Note from Thomas Cartwright, mason and architect, offering quotations for building the Great Gate, c.1683 (MT/6/RBW/24)
The new balcony at the gate may have been designed to provide the Benchers of the Inn with a viewing platform for processions and events passing by the Temple in Fleet Street. Previously the Inn paid to have scaffolds built at the top of the lane, such as during the coronation procession of King Charles II. When it was built, the chamber above the gate was rented out with the express stipulation that the Benchers retained the right of access for viewing various ‘solemnities’, which was both more convenient and economical than the previous arrangements. The balcony has been used to view many such occasions since its construction; the state entry of the new King George I into London on 20 September 1714, Queen Victoria’s Diamond Jubilee procession in 1897, and State funeral of Sir Winston Churchill on 24 January 1965, to name just a few.
Photograph of the Great Gate during the celebrations of King George V’s silver jubilee, May 1935 (MT/19/PHO/10/11/1)
Although the use of the gate as a viewing point was a great benefit to the new design, its primary functions remained to act as a boundary of the Temple and to keep both Societies and their residents safe in times of war and strife, as well as providing the means to prevent criminal behaviour by ‘strangers’ from upsetting the peace of the residents. The gates of the Middle Temple were closed at prescribed times, setting a curfew on all of the residents in chambers. The first order regarding the closure of the gate at particular hours appears on 6 February 1607 when ‘no gentlemen of the House, serving men or others shall be let out of the Temple Gate after 11pm on pain of the Porter’s forfeiting his office, and a fine of 40s. for the person let in’. To allow the Porter to discharge his gate duties more effectively, a small parcel of ground under the gate was granted for the use of Philip Walker, the Porter, on 25 October 1611. By 1612 this was referred to as the ‘Porter’s Lodge’.
First order relating to the closure of the gate at prescribed times, 6 February 1607 (MT/1/MPA/3)
It appears that the curfew imposed on the residents of the Inn was relaxed at some point as the next mention of it was on 23 June 1671 when it was ordered that ‘in consequence of the outrages and tumults committed for several nights past upon the watch at Temple Bar, an order made 25 November 1614, forbidding the Porter to let any one in or out of the Temple Gate after 11pm on pain of dismissal, is revived’. Stricter regulations, closing the gate at 9pm, were put in place for the first time over Christmas of the same year, probably to try to prevent traditional Christmas disorder, and continued until 1678, with the order being revived with generous extension to 10pm in 1683. Curfews only became more rigidly enforced with the rise in crime in the eighteenth and nineteenth centuries, though sometimes the Porters and the Watch could be negligent in their duties. This is demonstrated by an incident on 2 May 1828 when four young men got into the Temple at 2am, made a ‘riot’ and assaulted attending watchmen. As a result of this incident, the security of the Middle Temple was overhauled and regulations over the opening and closing times of all gates were strengthened, much to the chagrin of nearby tradesmen whose businesses were impacted by the rules.

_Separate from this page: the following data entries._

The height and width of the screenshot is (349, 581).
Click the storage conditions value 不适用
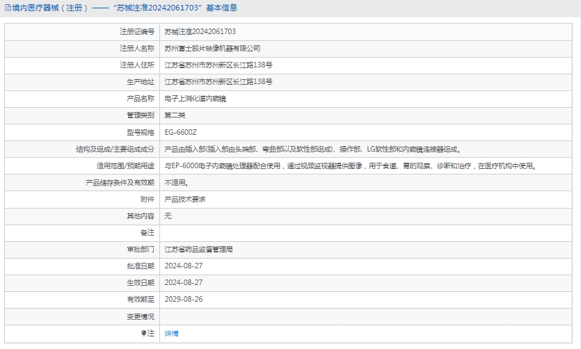(176, 182)
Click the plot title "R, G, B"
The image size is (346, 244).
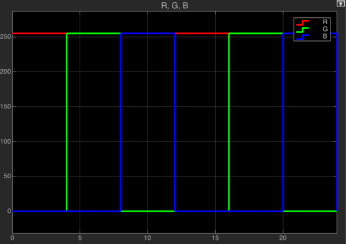(173, 6)
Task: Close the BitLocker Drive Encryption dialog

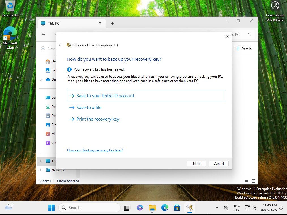Action: pos(227,36)
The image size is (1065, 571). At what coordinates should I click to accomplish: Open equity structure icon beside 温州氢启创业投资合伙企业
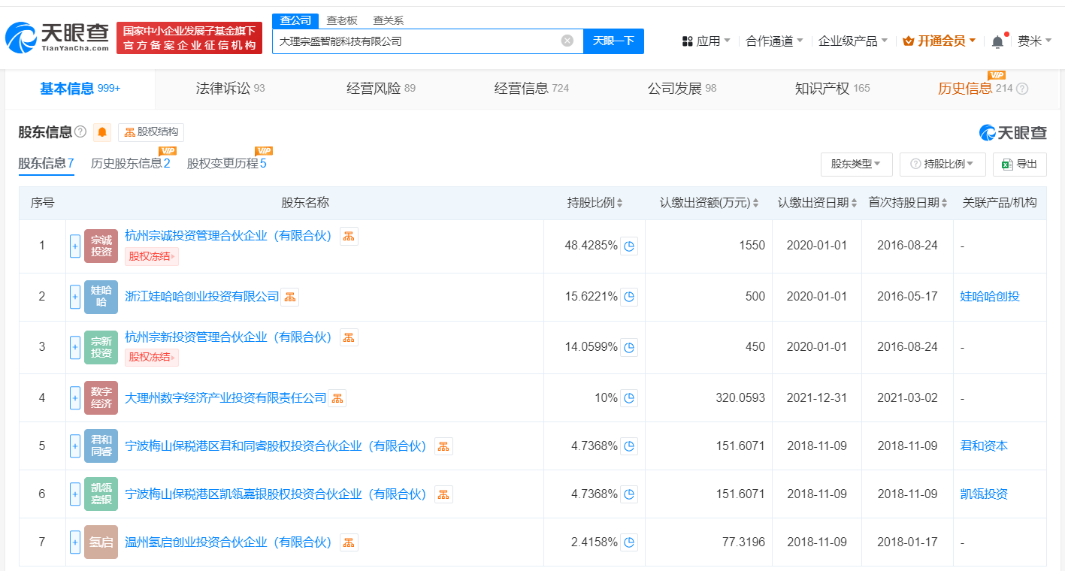(x=349, y=542)
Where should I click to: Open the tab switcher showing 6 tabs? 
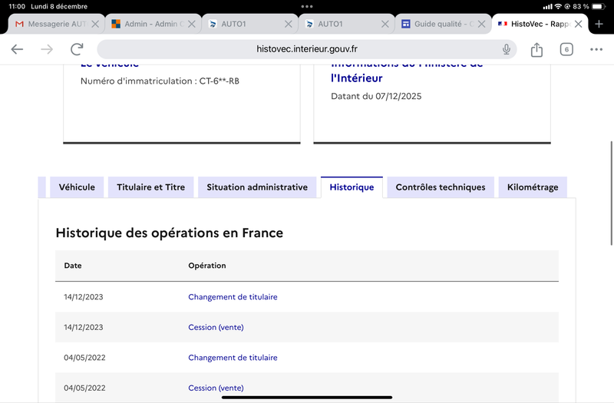566,49
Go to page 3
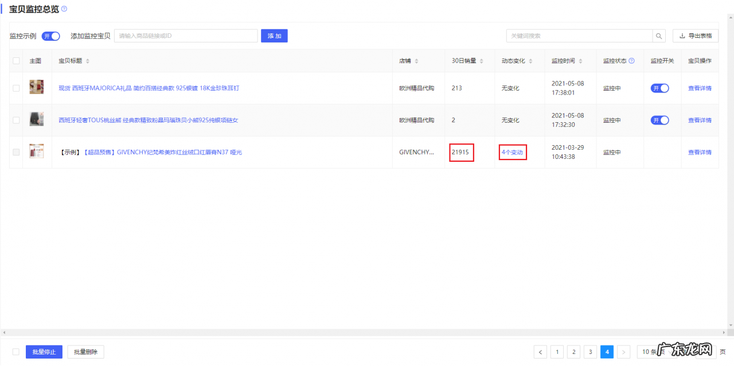 [590, 352]
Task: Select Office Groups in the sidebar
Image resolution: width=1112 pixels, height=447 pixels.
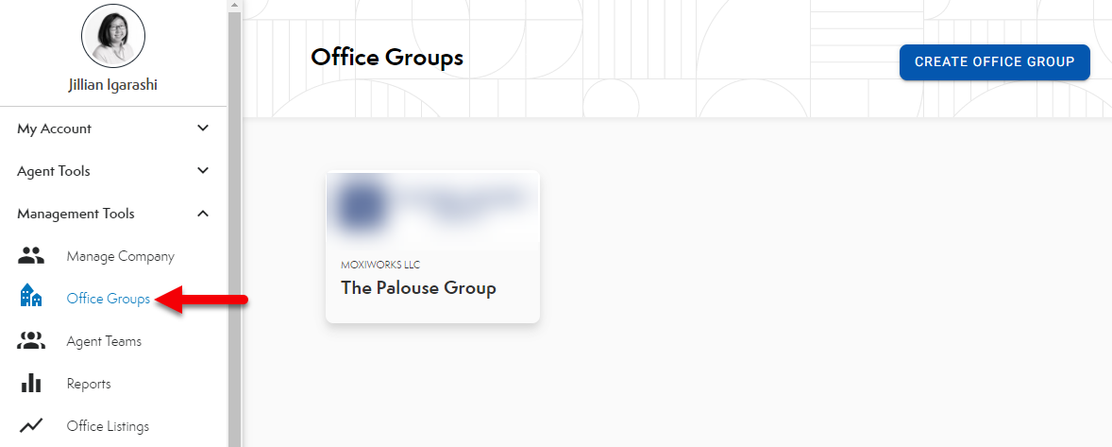Action: [x=108, y=299]
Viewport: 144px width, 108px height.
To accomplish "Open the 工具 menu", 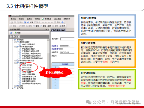I will (x=29, y=19).

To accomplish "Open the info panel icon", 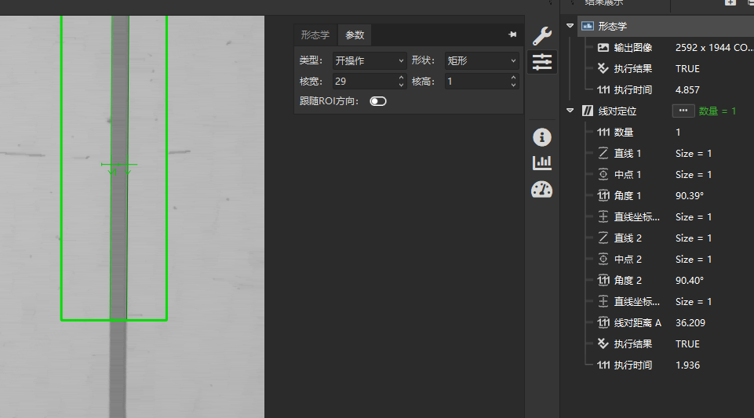I will [x=542, y=137].
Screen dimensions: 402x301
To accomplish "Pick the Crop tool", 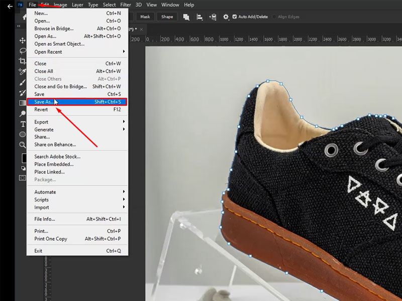I will tap(23, 61).
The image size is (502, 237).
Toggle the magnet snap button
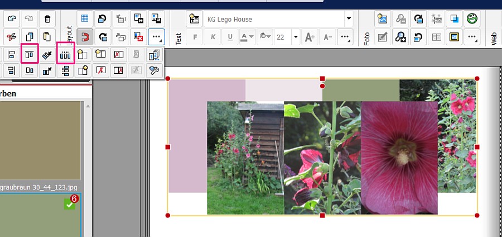click(x=85, y=37)
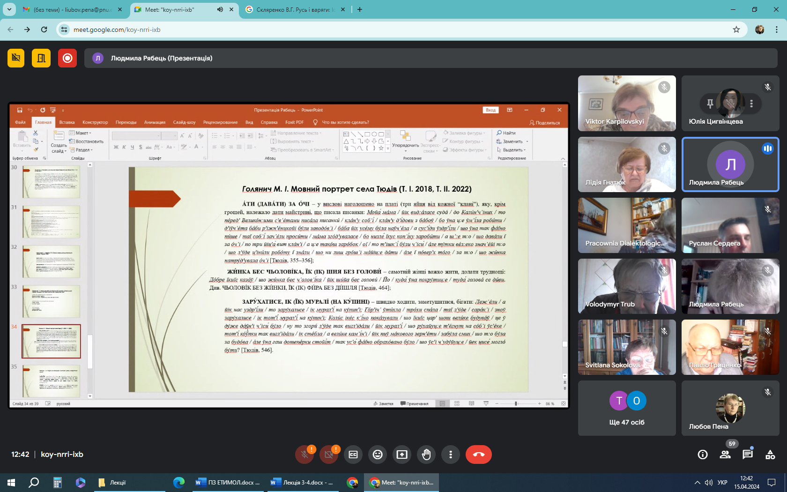The width and height of the screenshot is (787, 492).
Task: Expand the tab search chevron in Chrome
Action: pyautogui.click(x=9, y=9)
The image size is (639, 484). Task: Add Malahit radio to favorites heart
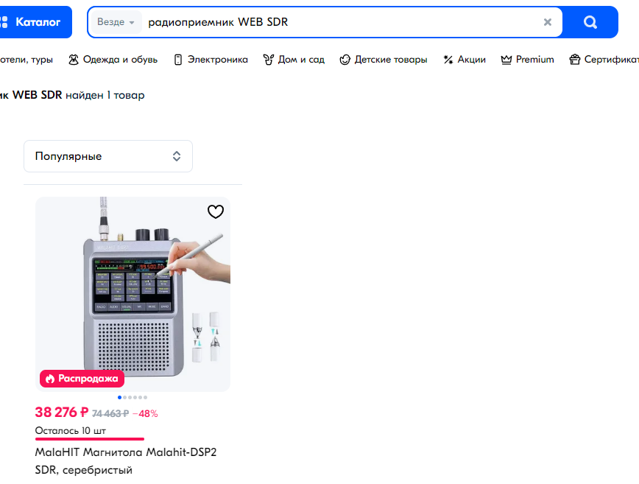click(x=216, y=211)
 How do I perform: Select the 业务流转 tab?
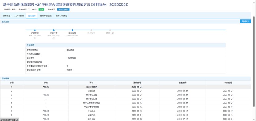point(32,16)
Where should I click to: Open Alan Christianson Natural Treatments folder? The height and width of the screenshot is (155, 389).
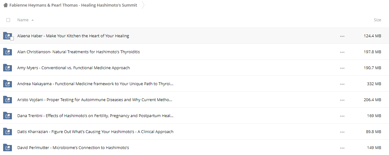(x=78, y=52)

A report regarding a security incident at the Temple on 2 May 1828, 16 May 1828 (MT/1/MPA/12)
As well as preventing general criminality, we know of at least one incident in the Temple’s history when the gates helped to protect the Inn against an angry mob. The earliest gate failed to protect the Temple from sacking and murdering during the Peasants’ Revolt in 1381, which burnt law books, buildings and killed anyone associated with the royal government. The modern gate withstood the Gordon Riots of 1780, several days of rioting in London motivated by anti-Catholic sentiment. During one of the nights of rioting, a mob descended on the gate and knocked out one of its panels but were beaten back by the Northumberland Militia. For the remainder of the rioting, the gates of the Temple were shut up and barricaded with large paving stones and guards composed of students were formed turning the Temple temporarily into a fortress.

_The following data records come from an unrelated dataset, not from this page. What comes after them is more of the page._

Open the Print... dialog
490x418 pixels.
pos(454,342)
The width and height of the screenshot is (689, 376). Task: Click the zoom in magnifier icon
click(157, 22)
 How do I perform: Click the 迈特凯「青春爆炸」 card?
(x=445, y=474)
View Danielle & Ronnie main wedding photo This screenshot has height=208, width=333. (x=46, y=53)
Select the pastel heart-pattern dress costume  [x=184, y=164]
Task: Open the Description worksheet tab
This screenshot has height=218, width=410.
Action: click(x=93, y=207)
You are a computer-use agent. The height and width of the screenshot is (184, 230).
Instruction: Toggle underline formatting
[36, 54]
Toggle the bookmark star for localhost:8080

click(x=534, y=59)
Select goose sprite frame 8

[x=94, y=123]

Print of Gordon rioters burning of Newgate Prison, 1781 © The Trustees of the British Museum
The Middle Temple Gate was the only gate belonging to the Society that provided access to carriages and carts, and was instrumental in controlling the flow of traffic at the Inn. Even several centuries ago traffic was considered to be a problem, as shown by an order of 20 May 1631 that stated ‘to prevent the trouble of coaches in Middle Temple Lane, whereby passengers are hindered in their passage too and fro about the House and to and from the Watergate; the Porter shall keep shut one of the leaves of the great gate… and attend there to open it for carriages for the use of this House or the Inner Temple’. There were further problems with traffic in 1637 and the Porter was ordered to ‘attend the more diligently about the said gate, to keepe out strangers’ coaches and that the lane be not pestered therewith’.

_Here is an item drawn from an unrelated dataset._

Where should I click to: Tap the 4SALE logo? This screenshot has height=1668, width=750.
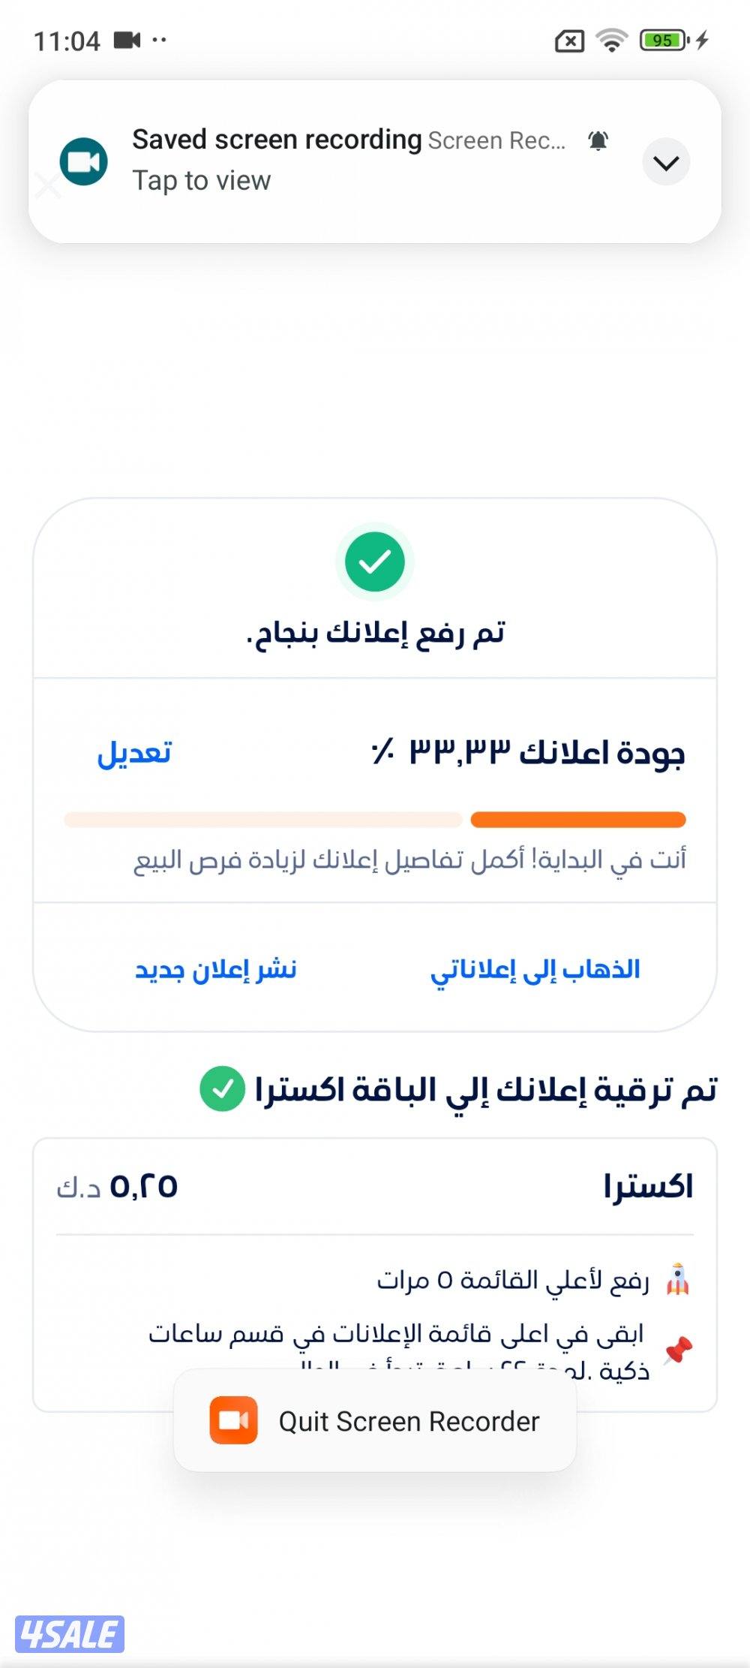click(x=70, y=1634)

Hackney coaches and foot traffic on Fleet Street outside the Middle Temple Gate, c.1760 (MT/19/ILL/E/E12/2)
While the Great Gate could be a great protector of the Middle Temple, it also had the potential to constitute a hazard. On 8 February 1723 a petition was submitted to the Inn’s parliament from Mary Machon, the widow of the late Chief Porter, Thomas Machon. He had been in office for 2 years and around the year 1715 a high wind made the Great Gate to fall on him, which the widow believed had ‘shortened his days and made him uncapable to continue the performance of his trust without an assistant which so lessened his income so he could not support his family’. This had left his elderly widow in debt and she requested a one-off payment of £5 and the sum of £4 per annum. This was duly granted to her by the Society.
Record of the petition of Mary Machon, widow of Thomas Machon, late Chief Porter, who was injured by the Great Gate falling in a high wind, 8 February 1723 (MT/1/MPA/7)
The Middle Temple Gate of the present day, built by Roger North and Sir Christopher Wren over three hundred years ago, still serves the Society in its original function as a boundary and means of protection for the residents of the Inn. It also stands as a reminder of a period of profound upheaval and change at the Inn after the disaster of two destructive fires so close to each other at the end of the 17th century, and of the commitment of the Middle Temple to rebuilding and improving on what was there before.